Monday, August 21, 2006

Why Historical Fiction?

So I’ve got this blog, and I’ve been posting to it regularly for almost a month now. I keep linking these things that catch my interest, and I keep saying the same thing to myself: “I’ll think more about this later.” Well, it’s later.

Because, after all, genre is really a way of shelving books in a store. And, in that way, genre is helpful. It answers our questions when we say “I’m in the mood for X, where do I find that that in the bookstore?”

There’s a reason a reader goes to that shelf. If you’re reading science fiction, chances are you want some cool technology or some future shock. If you’re reading a romance, there’d better be some exotic settings, breathless descriptions, and Fabio on the cover.

Most shelves have unique sets of problems the storyteller has to solve. And there may be specific tools that are well-suited for solving them. (And some not as well-suited, that people insist on using anyway.)

On top of that, writers and readers can, sometimes consciously and sometimes not, create traditions that create expectations for readers. Over time, these traditions can ossify into clichés, or even hard-and-fast “rules” that prevent innovation. Then, genre can wind up as a ghetto. “Spaceships? That’s not literature. Go to science fiction.” And you can only graduate from the ghetto if you write some non-genre stuff good enough to be accepted as literature. So William Gibson’s Pattern Reognition – a stark, present-day novel about a trendspotter with nearly no fantastic elements – gets shelved in Science Fiction, but Margaret Atwood’s Handmaid’s Tale winds up in Fiction/Literature. (Personally, I think you should shelve them both in both places. But I don’t run a bookstore, and there’s probably good reasons for that.)
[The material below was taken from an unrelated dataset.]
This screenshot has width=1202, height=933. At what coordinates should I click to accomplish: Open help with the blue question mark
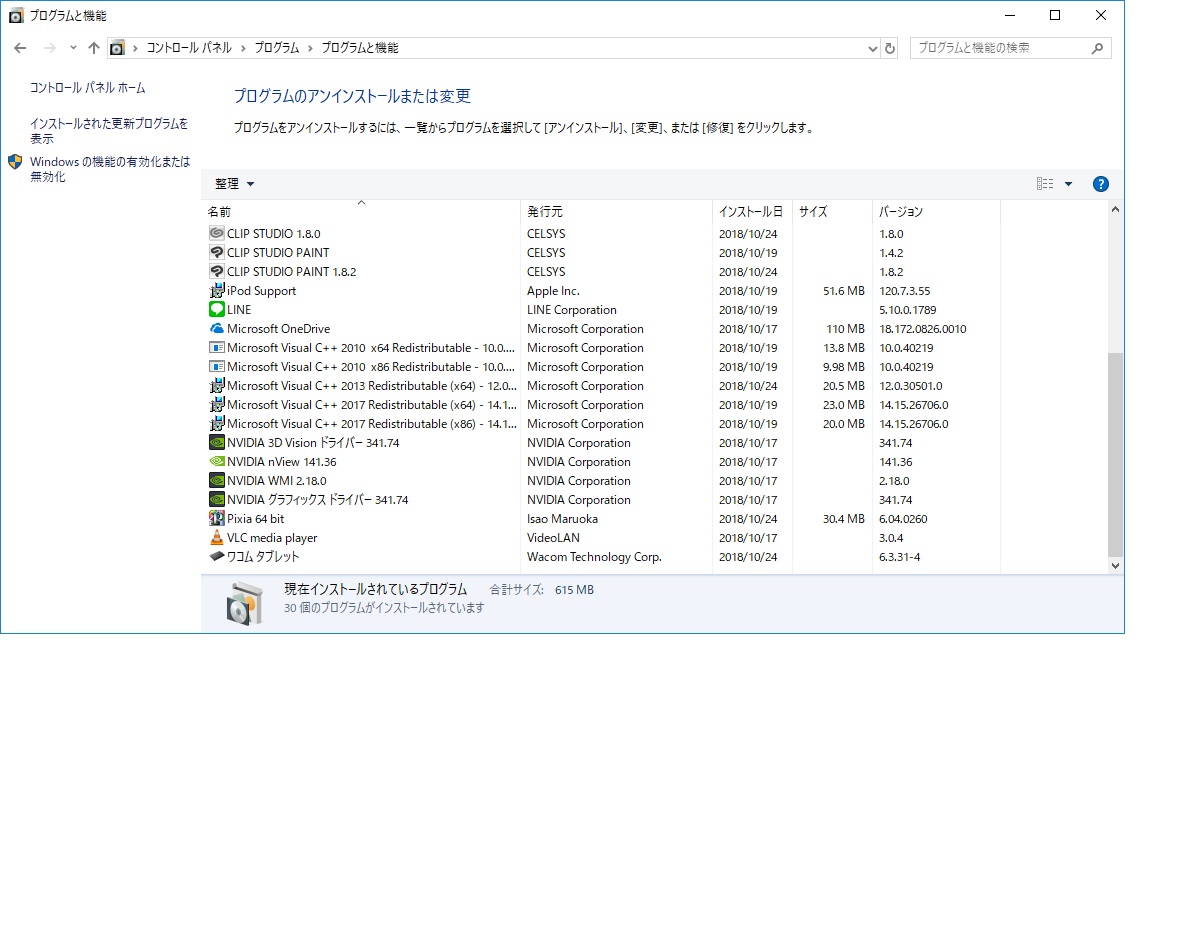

Unlike mysteries, unlike science fiction, unlike horror, unlike Westerns (which, if you think about it, are just a specialized historical fiction), historical fiction doesn’t get ghettoized in bookstores. It sits happily on the “Fiction/Literature” shelf. That’s both a good and a bad thing. It’s good, because it means that many authors don’t feel any compunction about writing something set before they were born, and don’t have to worry about whether they’re going to get slotted into a specific shelf on the bookstore.

So why is it bad? Because historical fiction is in a weird spot right now. Most bookstores don’t have a Historical Fiction section, but say the words “historical fiction,” and you’ve created a set of expectations in your listener. So, if you write something, and you call it “historical fiction” (or even if you just set it in the past) then you have to deal with the expectations, because they’ll be sitting there in your reader’s head. The lack of a shelf masks that fact for a lot of people.
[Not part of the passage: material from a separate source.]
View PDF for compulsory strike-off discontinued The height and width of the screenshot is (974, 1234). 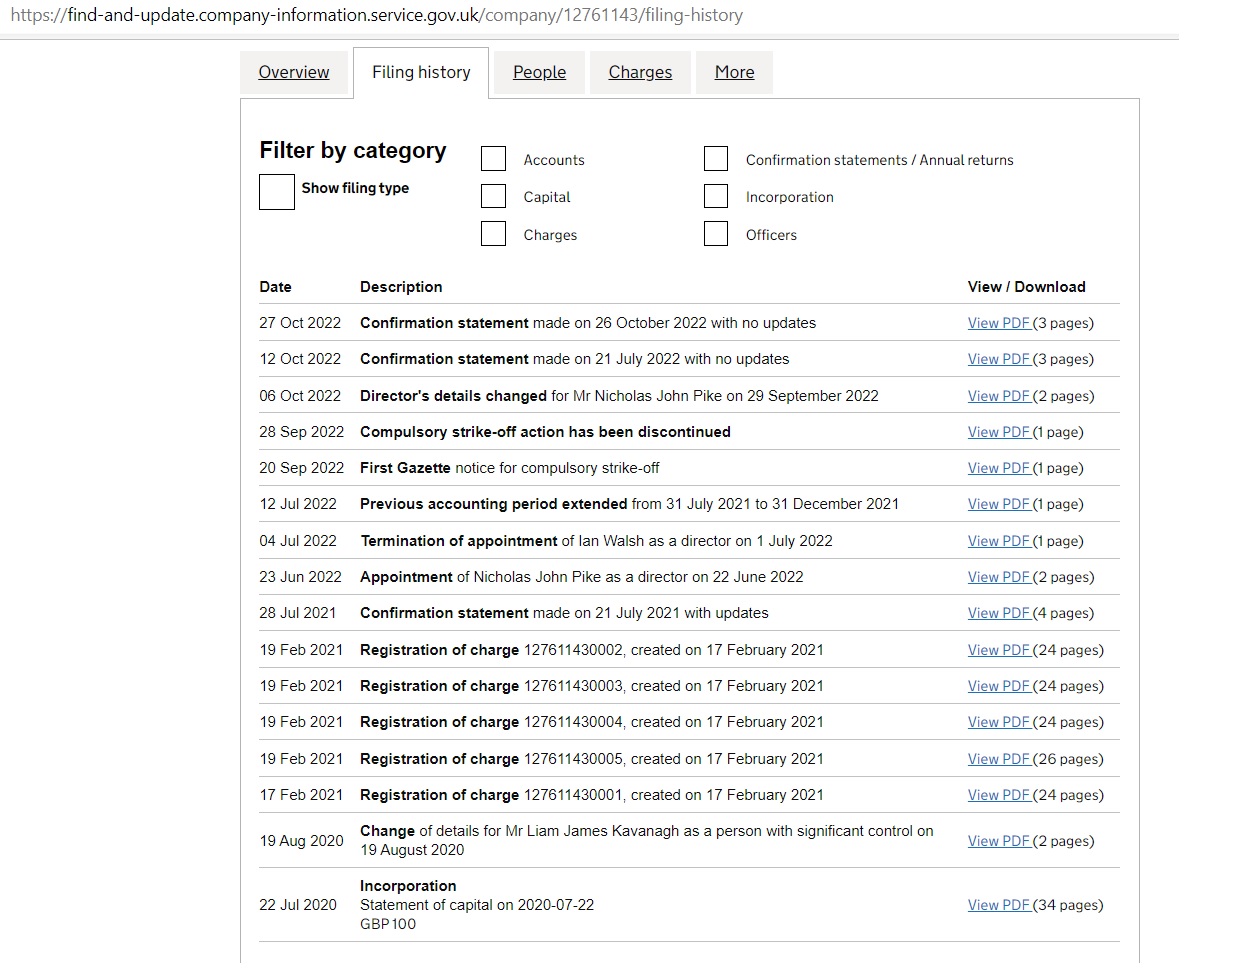[x=998, y=432]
One of the good things about genre is that, once it has its own shelf in the bookstore, you get people who think hard about the problems specific to the books on that shelf. There are people who think very hard about science fiction, and romance, and mysteries. A lot of that thinking is crap –constant walling off of what is and isn’t part of the genre, almost-fractal subdivision of genres, endless invention of clever labels. But some of it is genuinely useful.

And, because there are specific problems with writing about history, historical fiction has some problems, some tools, and, of course, some bad habits that are, if not unique to it, at hard for it to deny under oath. It’s worth thinking hard about those, even if it doesn't have its own shelf. And that’s what I want to do here.

Some of this stuff has been sitting in my head a while. I figure I’ll be posting like this about once a week as I think through some of this stuff. I’ll try to figure out a way to label it so people know to skip the long, rambly pieces. Of course, the fact that they’re long is probably a tipoff.